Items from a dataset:
++++++++

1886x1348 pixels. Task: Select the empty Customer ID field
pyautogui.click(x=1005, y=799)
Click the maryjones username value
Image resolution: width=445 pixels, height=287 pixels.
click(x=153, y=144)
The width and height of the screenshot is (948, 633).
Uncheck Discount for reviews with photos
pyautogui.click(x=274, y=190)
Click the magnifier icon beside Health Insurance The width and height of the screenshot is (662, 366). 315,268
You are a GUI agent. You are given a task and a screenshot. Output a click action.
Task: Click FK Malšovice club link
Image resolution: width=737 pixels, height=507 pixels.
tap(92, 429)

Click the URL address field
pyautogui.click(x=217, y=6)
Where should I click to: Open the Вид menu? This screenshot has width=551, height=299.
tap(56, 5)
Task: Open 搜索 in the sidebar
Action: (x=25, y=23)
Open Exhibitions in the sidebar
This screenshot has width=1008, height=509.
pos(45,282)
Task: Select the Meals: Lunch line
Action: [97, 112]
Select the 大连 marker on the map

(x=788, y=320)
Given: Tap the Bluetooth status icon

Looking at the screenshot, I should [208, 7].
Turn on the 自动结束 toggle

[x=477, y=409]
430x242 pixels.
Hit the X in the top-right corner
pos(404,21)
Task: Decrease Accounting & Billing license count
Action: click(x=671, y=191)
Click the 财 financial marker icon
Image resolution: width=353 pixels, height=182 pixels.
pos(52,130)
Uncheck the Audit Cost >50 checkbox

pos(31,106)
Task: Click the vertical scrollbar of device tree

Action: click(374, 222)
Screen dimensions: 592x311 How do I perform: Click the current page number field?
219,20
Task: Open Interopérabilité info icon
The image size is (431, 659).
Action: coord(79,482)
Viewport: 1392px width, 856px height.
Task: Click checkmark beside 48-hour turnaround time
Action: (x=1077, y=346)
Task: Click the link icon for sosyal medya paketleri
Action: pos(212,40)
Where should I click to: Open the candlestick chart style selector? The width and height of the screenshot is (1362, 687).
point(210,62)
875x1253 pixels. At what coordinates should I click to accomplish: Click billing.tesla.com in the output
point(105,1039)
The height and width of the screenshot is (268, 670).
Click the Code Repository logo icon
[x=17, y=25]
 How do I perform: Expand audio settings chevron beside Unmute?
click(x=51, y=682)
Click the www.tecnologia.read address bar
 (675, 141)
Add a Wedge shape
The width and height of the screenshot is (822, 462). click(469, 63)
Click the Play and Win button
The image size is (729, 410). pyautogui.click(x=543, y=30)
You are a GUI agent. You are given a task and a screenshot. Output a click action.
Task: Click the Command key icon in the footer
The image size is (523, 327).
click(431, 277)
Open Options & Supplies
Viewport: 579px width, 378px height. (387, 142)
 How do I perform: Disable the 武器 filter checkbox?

++++++++

What to do:
Change "How do I perform" to "How do I complete" in every record above, leaving all other text unchanged.

The response:
1886x1348 pixels. Task: Select the empty Customer ID field
pyautogui.click(x=1005, y=799)
Click the maryjones username value
Image resolution: width=445 pixels, height=287 pixels.
click(x=153, y=144)
The width and height of the screenshot is (948, 633).
Uncheck Discount for reviews with photos
pyautogui.click(x=274, y=190)
Click the magnifier icon beside Health Insurance The width and height of the screenshot is (662, 366). 315,268
You are a GUI agent. You are given a task and a screenshot. Output a click action.
Task: Click FK Malšovice club link
Image resolution: width=737 pixels, height=507 pixels.
tap(92, 429)

Click the URL address field
pyautogui.click(x=217, y=6)
Where should I click to: Open the Вид menu? This screenshot has width=551, height=299.
tap(56, 5)
Task: Open 搜索 in the sidebar
Action: (x=25, y=23)
Open Exhibitions in the sidebar
This screenshot has width=1008, height=509.
pos(45,282)
Task: Select the Meals: Lunch line
Action: [97, 112]
Select the 大连 marker on the map

(x=788, y=320)
Given: Tap the Bluetooth status icon

Looking at the screenshot, I should [208, 7].
Turn on the 自动结束 toggle

[x=477, y=409]
430x242 pixels.
Hit the X in the top-right corner
pos(404,21)
Task: Decrease Accounting & Billing license count
Action: click(x=671, y=191)
Click the 财 financial marker icon
Image resolution: width=353 pixels, height=182 pixels.
pos(52,130)
Uncheck the Audit Cost >50 checkbox

pos(31,106)
Task: Click the vertical scrollbar of device tree

Action: click(374, 222)
Screen dimensions: 592x311 How do I complete: Click the current page number field?
219,20
Task: Open Interopérabilité info icon
The image size is (431, 659).
Action: coord(79,482)
Viewport: 1392px width, 856px height.
Task: Click checkmark beside 48-hour turnaround time
Action: (x=1077, y=346)
Task: Click the link icon for sosyal medya paketleri
Action: pos(212,40)
Where should I click to: Open the candlestick chart style selector? The width and height of the screenshot is (1362, 687).
point(210,62)
875x1253 pixels. At what coordinates should I click to accomplish: Click billing.tesla.com in the output
point(105,1039)
The height and width of the screenshot is (268, 670).
Click the Code Repository logo icon
[x=17, y=25]
 How do I complete: Expand audio settings chevron beside Unmute?
click(x=51, y=682)
Click the www.tecnologia.read address bar
 (675, 141)
Add a Wedge shape
The width and height of the screenshot is (822, 462). click(469, 63)
Click the Play and Win button
The image size is (729, 410). pyautogui.click(x=543, y=30)
You are a GUI agent. You are given a task and a screenshot. Output a click action.
Task: Click the Command key icon in the footer
The image size is (523, 327).
click(431, 277)
Open Options & Supplies
Viewport: 579px width, 378px height. (387, 142)
 How do I complete: Disable the 武器 filter checkbox?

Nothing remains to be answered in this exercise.